La Organización Meteorológica Mundial alienta a invertir en resiliencia ante la intensificación de los riesgos climáticos
La Organización Meteorológica Mundial (OMM) ha presentado de forma oficial un nuevo mecanismo de financiación para salvaguardar la base fundamental en la que se sustentan los sistemas de pronóstico meteorológico, que no solo apuntalan actividades valoradas en billones de dólares, sino que además constituyen un pilar de la estabilidad mundial.
El Fondo de la OMM para el Patrimonio Meteorológico, Climático e Hidrológico, bautizado como WMO Weather, Climate and Water Intelligence Commons, o simplemente WMO Commons, tiene por objeto movilizar al menos 100 millones de dólares de los Estados Unidos en un plazo de cinco años para financiar sistemas mundiales de monitoreo, predicción y prestación de servicios en las esferas del tiempo, el clima y el agua.
La Secretaria General de la OMM, Celeste Saulo, presentó ese instrumento al pronunciar uno de los discursos principales de una mesa redonda de alto nivel celebrada con líderes financieros, empresariales y gubernamentales durante la Semana del Clima de Zúrich.
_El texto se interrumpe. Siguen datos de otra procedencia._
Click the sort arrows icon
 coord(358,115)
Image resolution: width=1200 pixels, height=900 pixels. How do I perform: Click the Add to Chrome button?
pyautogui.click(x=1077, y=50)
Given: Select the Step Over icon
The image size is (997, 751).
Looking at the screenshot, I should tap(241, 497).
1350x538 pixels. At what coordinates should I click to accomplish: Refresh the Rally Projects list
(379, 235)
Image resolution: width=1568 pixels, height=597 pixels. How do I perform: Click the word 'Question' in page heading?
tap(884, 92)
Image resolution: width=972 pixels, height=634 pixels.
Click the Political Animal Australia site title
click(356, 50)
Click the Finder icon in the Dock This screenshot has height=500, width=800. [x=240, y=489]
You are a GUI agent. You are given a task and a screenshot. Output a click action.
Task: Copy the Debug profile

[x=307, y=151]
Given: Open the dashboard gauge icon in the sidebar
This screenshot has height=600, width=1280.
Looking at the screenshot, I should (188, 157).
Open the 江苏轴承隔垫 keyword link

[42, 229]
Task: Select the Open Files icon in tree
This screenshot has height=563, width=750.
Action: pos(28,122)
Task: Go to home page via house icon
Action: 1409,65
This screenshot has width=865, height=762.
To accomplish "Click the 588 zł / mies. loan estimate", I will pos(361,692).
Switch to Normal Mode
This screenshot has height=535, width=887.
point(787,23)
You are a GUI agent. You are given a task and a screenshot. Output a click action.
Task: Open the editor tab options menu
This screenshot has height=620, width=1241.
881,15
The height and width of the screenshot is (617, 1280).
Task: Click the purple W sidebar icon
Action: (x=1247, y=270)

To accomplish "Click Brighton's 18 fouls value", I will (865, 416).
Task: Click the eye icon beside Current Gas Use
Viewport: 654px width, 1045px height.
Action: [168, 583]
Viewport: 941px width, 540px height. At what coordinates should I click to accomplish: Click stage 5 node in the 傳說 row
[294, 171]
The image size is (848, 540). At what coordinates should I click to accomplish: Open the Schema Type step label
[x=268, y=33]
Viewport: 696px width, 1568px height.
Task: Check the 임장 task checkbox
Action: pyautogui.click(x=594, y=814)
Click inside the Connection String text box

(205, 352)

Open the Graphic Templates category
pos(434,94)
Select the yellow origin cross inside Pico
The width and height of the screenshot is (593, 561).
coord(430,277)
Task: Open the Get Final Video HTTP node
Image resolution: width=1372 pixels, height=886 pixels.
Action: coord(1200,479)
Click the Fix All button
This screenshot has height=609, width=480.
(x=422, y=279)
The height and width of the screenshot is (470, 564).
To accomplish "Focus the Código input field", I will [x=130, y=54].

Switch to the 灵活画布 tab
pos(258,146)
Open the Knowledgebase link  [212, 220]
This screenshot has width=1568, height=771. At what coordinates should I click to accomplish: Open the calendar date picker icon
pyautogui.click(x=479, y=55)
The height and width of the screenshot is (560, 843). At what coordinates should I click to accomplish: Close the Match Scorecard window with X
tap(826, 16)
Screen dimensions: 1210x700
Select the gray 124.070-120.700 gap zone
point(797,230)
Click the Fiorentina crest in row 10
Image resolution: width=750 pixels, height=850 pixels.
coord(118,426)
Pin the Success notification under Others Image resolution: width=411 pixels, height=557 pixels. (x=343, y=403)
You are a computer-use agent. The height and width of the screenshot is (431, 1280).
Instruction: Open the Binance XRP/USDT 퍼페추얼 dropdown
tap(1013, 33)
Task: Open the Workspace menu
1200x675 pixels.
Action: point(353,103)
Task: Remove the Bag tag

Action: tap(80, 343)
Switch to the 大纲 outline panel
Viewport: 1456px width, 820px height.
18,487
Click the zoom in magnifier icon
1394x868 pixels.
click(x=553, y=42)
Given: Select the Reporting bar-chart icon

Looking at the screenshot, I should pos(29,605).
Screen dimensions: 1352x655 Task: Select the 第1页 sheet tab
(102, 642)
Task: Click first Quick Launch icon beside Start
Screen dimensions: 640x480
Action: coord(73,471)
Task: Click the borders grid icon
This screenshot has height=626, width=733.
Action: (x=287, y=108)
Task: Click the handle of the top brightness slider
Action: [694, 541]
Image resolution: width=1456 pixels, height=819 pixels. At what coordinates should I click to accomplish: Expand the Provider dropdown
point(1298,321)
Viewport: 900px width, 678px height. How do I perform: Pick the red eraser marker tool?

En su alocución argumentó de forma concluyente la necesidad de reforzar la red de observación y pronóstico meteorológicos para incrementar la resiliencia ante los crecientes riesgos climáticos y mantener al mundo protegido y preparado.
Según la reaseguradora Swiss Re, solo en 2024 las catástrofes relacionadas con el tiempo y el clima causaron en todo el mundo pérdidas por valor de 318 000 millones de dólares de los Estados Unidos, de las que únicamente el 43 % estaban aseguradas. Los fenómenos meteorológicos extremos constituyen el principal riesgo a largo plazo de los próximos diez años, según el Foro Económico Mundial.
"El riesgo climático se manifiesta cada vez más a través de eventos meteorológicos. Y el riesgo meteorológico se traduce rápidamente en riesgo económico", señaló.
En todo el mundo, tormentas, crecidas, sequías, olas de calor e incendios forestales perturban las operaciones, afectan a las cadenas de suministro, merman la productividad laboral, sobrecargan los sistemas de salud, aumentan las pérdidas de los seguros y debilitan las finanzas públicas, dijo.
La buena noticia es que el conocimiento científico ha progresado de forma sustancial, y gracias a ello los inversores pueden adoptar decisiones empresariales y de gestión de riesgos más fundamentadas e inteligentes.
El grado de acierto de los pronósticos no deja de aumentar. En la actualidad, los pronósticos a cinco días son tan exactos como los pronósticos a tres días de hace 20 años, mientras que la exactitud de los pronósticos emitidos con una antelación de entre uno y cuatro días se ha incrementado entre un 10 % y un 20 %.
"Los pronósticos no impiden la formación de tormentas ni el desarrollo de sequías, pero convierten la sorpresa en preparación. Y estar preparado significa poder proteger vidas, bienes y crecimiento. Hoy en día, los conocimientos meteorológicos y climáticos son mucho más que información útil. Fundamentan decisiones en el ámbito económico", afirmó Celeste Saulo.
- La incertidumbre se convierte en tiempo de anticipación.
- Las empresas pueden reconfigurar las operaciones logísticas.
- Las aseguradoras son capaces de tasar el riesgo con mayor precisión.
- Los gobiernos pueden proteger mejor a la ciudadanía y las infraestructuras.
- Los inversores están en condiciones de diferenciar entre situaciones de vulnerabilidad y casos en los que se impone la resiliencia.